The Occupy Wall Street movement is a complete enigma. I mean – I know what they’re trying to say. But they’re just so so so wrong. To the point of frustration and the bringing of many tears to my eyes.

And their main gripe, from what I can tell, is that the OWS protesters are the 99%. And that the 1%, who own the world, are all situated in the investment banks and bank holding companies of Wall Street. So, to summarise:

  1. Envy (they also want to be the 1%); and
  2. Greed (mainly because they wants what the 1% gots).

But that aside – I think that the real issue here is the confusion between “value” and “price”. These activists are looking at a CEO’s price (his/her salary) as representative of his/her value in society… And they’re comparing it to what the poor teachers are earning, and how much value they add to the younglings that are going to grow up and make the world their oyster. Et cetera.

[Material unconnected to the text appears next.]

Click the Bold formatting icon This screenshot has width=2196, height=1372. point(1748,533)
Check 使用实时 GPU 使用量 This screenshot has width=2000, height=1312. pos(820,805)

But they are bound to be disappointed. Because the two concepts of “value” and “price” are only vaguely correlated – and mostly have nothing to do with each other.

What is value?

Value is intrinsic. It defines how well a particular good/service fits my particular needs/desires. With the most value belonging to the goods that are non-negotiable.

What is price?

Price is extrinsic and relative: a function of demand, supply, and availability of substitutes. Price is, in effect, almost entirely a negotiation.

A good example of the difference

Let’s look at my value-hierarchy as an average human being, based on what I cannot live without right this minute, extending outward. It goes as follows:

  1. Oxygen – without it, I’d last about 90 seconds.
  2. Water – without it, 4 days.
  3. Carbohydrates – without it, maybe 10 days.
  4. Protein – can last without it, but might be good to have muscles to find the water and the carbohydrate.
  5. Fibre – can also last without it, but now that I’m building muscle to search for the water and carbs, time to suspend some of the strain.
  6. Clothing – right, let’s stop the inefficient wastage of energy by having to run around to stay warm.
  7. Shelter – might be nice to have a cave over my head. Or a hut.
  8. Fats – well now it’s an idea to start storing some energy away for those winter months when the carbs and protein might be a bit thin on the ground.
  9. Utensils – oh look! That’s a much easier way of doing things. Love it.
  10. A tribe – might be a bit easier to do all these things if I could just spread the work around.
  11. Storage space – where to put all this STUFF that I’m getting. Time for a new cave.
  12. Status – how great would it be if I could get people to do the work for me?
  13. Aesthetics – wouldn’t it be nice if stuff looked nice?
  14. A holiday destination – how great would it be to get away from all these people who tire me so by bugging me with all these questions?
  15. Cellphone – I need to screen this sh*t with caller id. Damn.

But if I go and look at my budget (my price-hierarchy), here is what I spend money on, in order of priority:

  1. Rent (single guy, big city, don’t like roommates, don’t do long distance and/or traffic – the rent hurts)
  2. Air tickets (I travel for work, so…)
  3. Dining out (some months it comes in a close fourth)
  4. Coffee (some months it comes second)
  5. Cellphone bill (goodness)
  6. PETROL (omg)
  7. DSTV
  8. Internet
  9. Food
  10. Electricity
  11. Other stuff
  12. Water (only because it’s part of my rent)
  13. Air (does not get paid for)

And what am I trying to point out? That actually, based on life in general, the most necessary (and therefore, most valuable) commodities are the ones for which I pay the least. But I am willing to pay relatively high prices for items of near superfluous intrinsic value…

So then: why should the economy at large function any differently?

Let’s agree that a teacher has more intrinsic value than a CEO. But a teacher’s intrinsic value has absolutely no bearing whatsoever on their salary. Their salary is determined by:

  1. Demand for teachers (how much do we want our kids to be educated – and how easy is it for one to get around that need)
  2. Supply of teachers (how easy is it to become a teacher, how many of them are there, and how do we distinguish between the good ones and the bad ones)
  3. The bargaining power of teachers as a group (are they unionised, and how effective are those unions at negotiating wages)
  4. The incentives of the salary-payers (who sits on the other side of the wage negotiation table, and how much do they really care what teachers are paid?); and most importantly…
  5. The relative worth of education (Does the economy reward education with higher and better paid jobs?).

Isn’t that ironically interesting? When you think about it, the average teacher’s salary is really defined by how well we are paying the best-educated amongst us. And given that CEOs are generally some of the most educated people out there, the obvious solution to the teacher salary crisis is to pay the CEOs more.

But we should drop this hypocritical nonsense about being paid what you’re worth. No – you must be paid based on where you choose to position yourself in the demand-supply spectrum.

And if genetics and/or circumstance prevent that – the harsh truth is that it’s very unfortunate. But it is what it is.